L'avenir ne lui donnera que trop raison - c'est aussi le motif de son autre ouvrage le plus réputé, sa "Déposition" -. Étonnamment, c'est aussi un peu de nous qu'il parle, sans l'avoir évidemment prévu. De nos petites et grandes compromissions, de notre faiblesse face à une puissance certes imposante mais bien plus gonflée de sa suffisance qu'elle n'est aussi inéluctable qu'il y parait, quelque difficultueux puisse être le chemin de la dignité, de l’honnêteté, de l'humanité vraie. Il n'y a cependant aucune volonté de donner quelque leçon que ce soit dans ce livre court (moins de cent cinquante pages), Léon Werth avait trop une âme anarchiste pour cela. Mais cette volonté incoercible de dire, avec des mots crus mais toujours subtils, cette expérience hors du commun, ces quelques dizaines de jours et de nuits d'une intensité rare, à propos desquels il ne subsiste guère de trace rédigée avec une telle intelligence du moment, un tel recul, comme si la mémoire commune avait voulu effacer, au plus qu'elle le pouvait, ces instants de déréliction collective.
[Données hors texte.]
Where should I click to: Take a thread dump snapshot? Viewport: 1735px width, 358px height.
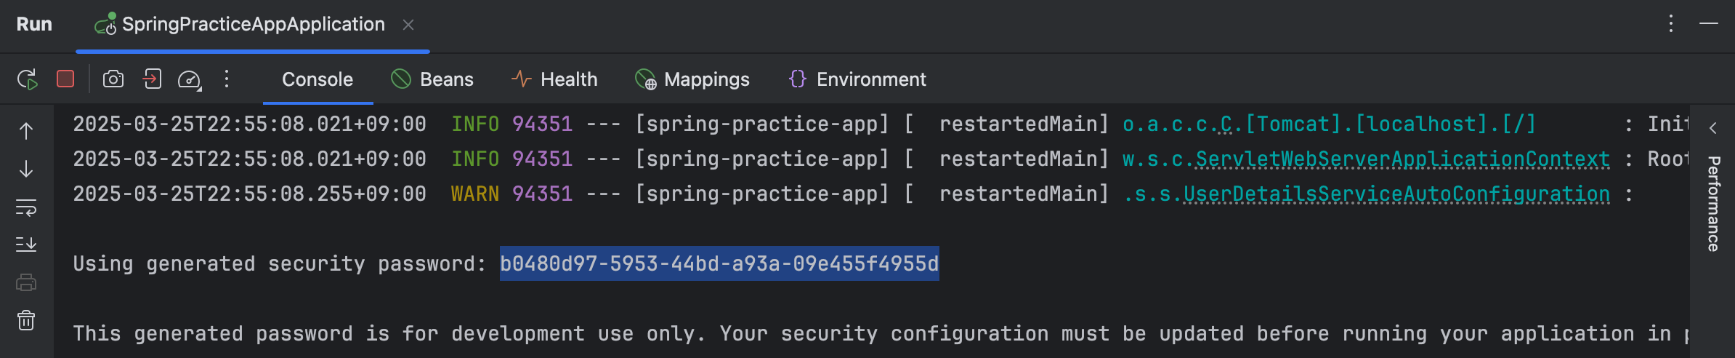pyautogui.click(x=113, y=79)
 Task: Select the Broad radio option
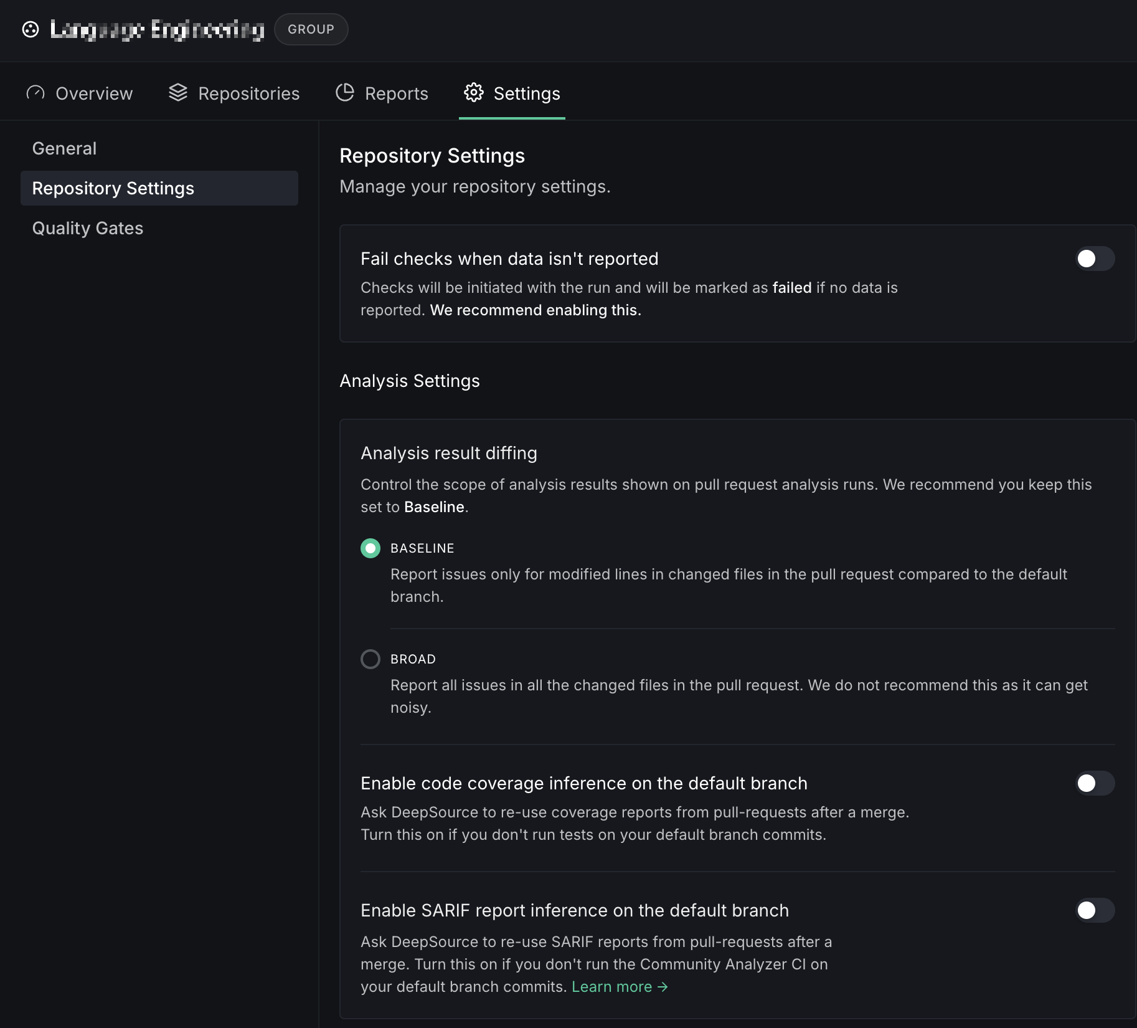pos(370,659)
Que l'on s’intéresse à cette période de guerre ou pas, il y a beaucoup à retirer de ces pages, d'un ami, un très grand ami d'Antoine de Saint-Exupéry (pour la petite histoire, St-Ex repartira avec le manuscrit sous le bras, direction les USA où "33 jours" sera à deux doigts d'être publié, accompagné d'une préface de l'auteur de Terre des hommes qui ne sera retrouvée que récemment !). À la lecture de ces lignes, on comprend aisément pourquoi Léon Werth fut à ce point cet ami. Une belle humanité en pleine tourmente.